Chris MacIsaac, Transit Team Lead for the City of Airdrie spoke to Discover Airdrie to discuss more details regarding the new pilot project to bring e-scooters and e-bikes to the city, but as he states, a lot of it is still up in the air. 

“There's a number of items that are still pending for the city. There are amendments to a number of existing bylaws that would have to occur before shared micro-mobility or e-scooter companies could start offering their services in our community. Once those amendments are reviewed and approved by council, that will open up the marketplace for private e-scooter companies to start offering their scooters in our community.” 

An interesting part about these e-scooters, according to MacIsaac, is that they could have GPS in them.  

“It's mainly to provide directions in terms of where e-scooters can be used, whether it's on a sidewalk or pathway, and defining how fast these scooters could go on the pathway network.” 

As the city looks to make its downtown core a more popular place for foot traffic, the city is exploring a “geofencing” option to make sure those walking won’t be disrupted by the scooters. 

“Taking certain areas within our community and saying ‘we're going to reduce the highest speed possible on an e-scooter along a portion of Main Street’ understanding that it's a shared sidewalk with pedestrians. We just want to make sure that, ultimately, we're providing a safe environment for all modes of transportation” 

MacIsaac says there is also a way to stop people from driving e-scooters while being under the influence. 

“The e-scooter companies have technology built within their app where the customer would be required to take a sobriety test before they utilize the e-scooter. That's going to prevent misuse of the scooter.” 

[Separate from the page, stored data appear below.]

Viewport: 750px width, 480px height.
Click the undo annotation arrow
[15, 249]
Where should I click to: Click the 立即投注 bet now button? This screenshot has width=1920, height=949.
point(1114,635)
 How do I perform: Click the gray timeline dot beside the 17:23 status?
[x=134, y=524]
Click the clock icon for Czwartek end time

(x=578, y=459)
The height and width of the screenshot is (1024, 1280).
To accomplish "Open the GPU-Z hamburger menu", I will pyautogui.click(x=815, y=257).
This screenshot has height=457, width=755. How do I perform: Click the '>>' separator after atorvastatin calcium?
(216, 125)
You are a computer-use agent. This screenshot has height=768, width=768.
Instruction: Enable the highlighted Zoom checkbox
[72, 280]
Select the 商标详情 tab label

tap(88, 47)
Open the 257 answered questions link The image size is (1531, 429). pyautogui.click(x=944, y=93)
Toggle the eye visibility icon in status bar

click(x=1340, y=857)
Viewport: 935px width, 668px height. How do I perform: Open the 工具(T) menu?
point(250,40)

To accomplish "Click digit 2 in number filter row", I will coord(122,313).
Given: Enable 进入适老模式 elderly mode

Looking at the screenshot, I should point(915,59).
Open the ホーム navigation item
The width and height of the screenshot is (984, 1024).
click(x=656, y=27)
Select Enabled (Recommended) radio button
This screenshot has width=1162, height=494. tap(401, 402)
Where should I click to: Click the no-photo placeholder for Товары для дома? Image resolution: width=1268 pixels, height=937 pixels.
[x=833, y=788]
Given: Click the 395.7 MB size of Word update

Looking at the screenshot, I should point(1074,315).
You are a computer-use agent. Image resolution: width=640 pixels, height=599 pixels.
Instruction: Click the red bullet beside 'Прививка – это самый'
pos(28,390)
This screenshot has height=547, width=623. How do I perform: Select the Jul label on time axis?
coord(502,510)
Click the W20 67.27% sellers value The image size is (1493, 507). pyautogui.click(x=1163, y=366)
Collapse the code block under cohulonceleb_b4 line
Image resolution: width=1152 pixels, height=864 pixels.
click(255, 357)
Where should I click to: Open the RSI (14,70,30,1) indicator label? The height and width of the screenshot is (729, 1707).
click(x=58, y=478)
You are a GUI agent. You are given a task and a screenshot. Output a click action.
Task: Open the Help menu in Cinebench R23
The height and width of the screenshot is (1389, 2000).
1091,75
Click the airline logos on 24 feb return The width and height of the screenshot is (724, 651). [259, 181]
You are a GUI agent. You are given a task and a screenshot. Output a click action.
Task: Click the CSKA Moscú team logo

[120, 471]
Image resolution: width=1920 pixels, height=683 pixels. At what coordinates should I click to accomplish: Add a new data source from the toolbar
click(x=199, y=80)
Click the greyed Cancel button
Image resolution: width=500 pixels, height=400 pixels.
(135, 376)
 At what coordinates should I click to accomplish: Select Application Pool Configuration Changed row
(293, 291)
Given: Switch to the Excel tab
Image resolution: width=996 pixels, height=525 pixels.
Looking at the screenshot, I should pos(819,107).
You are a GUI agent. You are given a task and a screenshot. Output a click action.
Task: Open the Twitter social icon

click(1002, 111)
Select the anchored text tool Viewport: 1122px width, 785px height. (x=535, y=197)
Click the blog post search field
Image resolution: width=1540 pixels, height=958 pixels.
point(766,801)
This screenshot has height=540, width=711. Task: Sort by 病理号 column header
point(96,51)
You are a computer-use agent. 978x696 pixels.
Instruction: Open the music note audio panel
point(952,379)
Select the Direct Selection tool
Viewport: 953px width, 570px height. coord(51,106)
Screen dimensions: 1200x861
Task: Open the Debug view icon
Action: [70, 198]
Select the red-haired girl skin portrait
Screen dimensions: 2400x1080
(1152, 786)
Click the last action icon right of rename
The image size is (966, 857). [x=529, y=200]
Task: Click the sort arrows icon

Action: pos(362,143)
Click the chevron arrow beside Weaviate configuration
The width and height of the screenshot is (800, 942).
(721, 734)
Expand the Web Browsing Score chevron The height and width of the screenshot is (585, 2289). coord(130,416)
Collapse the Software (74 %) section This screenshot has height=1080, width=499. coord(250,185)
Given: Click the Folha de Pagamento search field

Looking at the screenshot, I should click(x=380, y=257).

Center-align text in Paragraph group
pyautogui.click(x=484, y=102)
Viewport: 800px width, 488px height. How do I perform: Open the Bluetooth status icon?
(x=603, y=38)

The biggest consideration for the city, according to MacIsaac, is to ensure that whatever private company is implementing the e-scooters is going to collect these scooters so they’re not becoming a nuisance or a challenge to other residents because they're being left on the sidewalk or they're blocking a pathway. The city won't be the one that's going out to remove the e-scooter, it'll be the company itself bringing that e-scooter back to a location that's safe or to an area where they can recharge it for the next day. 

“The next step for the city is the amendment to the Traffic and Business Licensing Bylaws. That's going to put in place some clear language for all micro-mobility users. Not just e-scooters, but everyone in our community that may have a personal device that they're using, whether it's an electric bike or an electric scooter. It'll provide a clear understanding of where they can use that equipment.” 

Micro-mobility is all forms of transportation outside of walking and using a personal vehicle. Things like electric or non-electric bikes, scooters, skateboards and things like that.